Identifying contributors to supply chain outcomes in a multi-echelon setting: a decentralised approach
This addresses the challenge for organisations in supply chain management to pinpoint external causes of metric changes without compromising data privacy, representing an incremental improvement over existing methods.
The paper tackles the problem of identifying causes of changes in supply chain metrics like product quality in multi-echelon settings where data sharing is limited due to privacy concerns, by proposing a decentralised explainable AI approach that computes estimated contributions without sharing data, and it demonstrates effectiveness in detecting quality variation sources compared to a centralised method using Shapley additive explanations.

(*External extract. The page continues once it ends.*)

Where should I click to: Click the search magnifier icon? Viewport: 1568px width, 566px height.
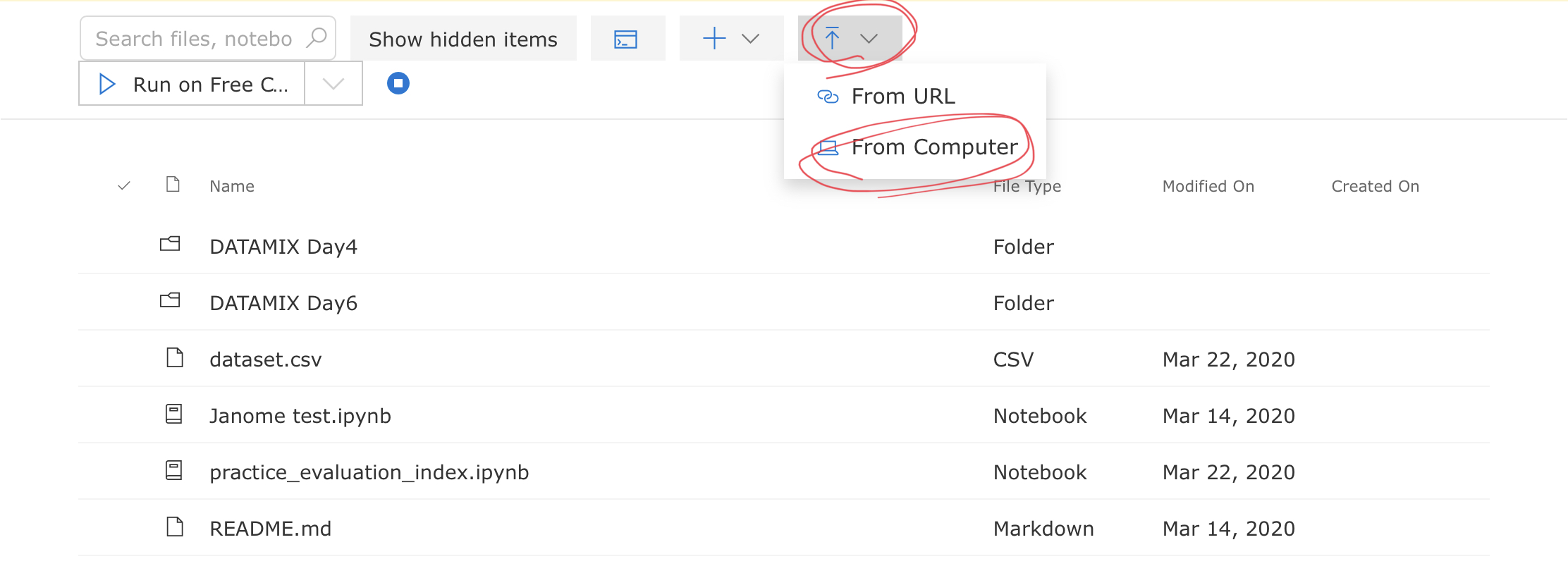pos(317,37)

Organisations often struggle to identify the causes of change in metrics such as product quality and delivery duration. This task becomes increasingly challenging when the cause lies outside of company borders in multi-echelon supply chains that are only partially observable. Although traditional supply chain management has advocated for data sharing to gain better insights, this does not take place in practice due to data privacy concerns. We propose the use of explainable artificial intelligence for decentralised computing of estimated contributions to a metric of interest in a multi-stage production process. This approach mitigates the need to convince supply chain actors to share data, as all computations occur in a decentralised manner. Our method is empirically validated using data collected from a real multi-stage manufacturing process. The results demonstrate the effectiveness of our approach in detecting the source of quality variations compared to a centralised approach using Shapley additive explanations.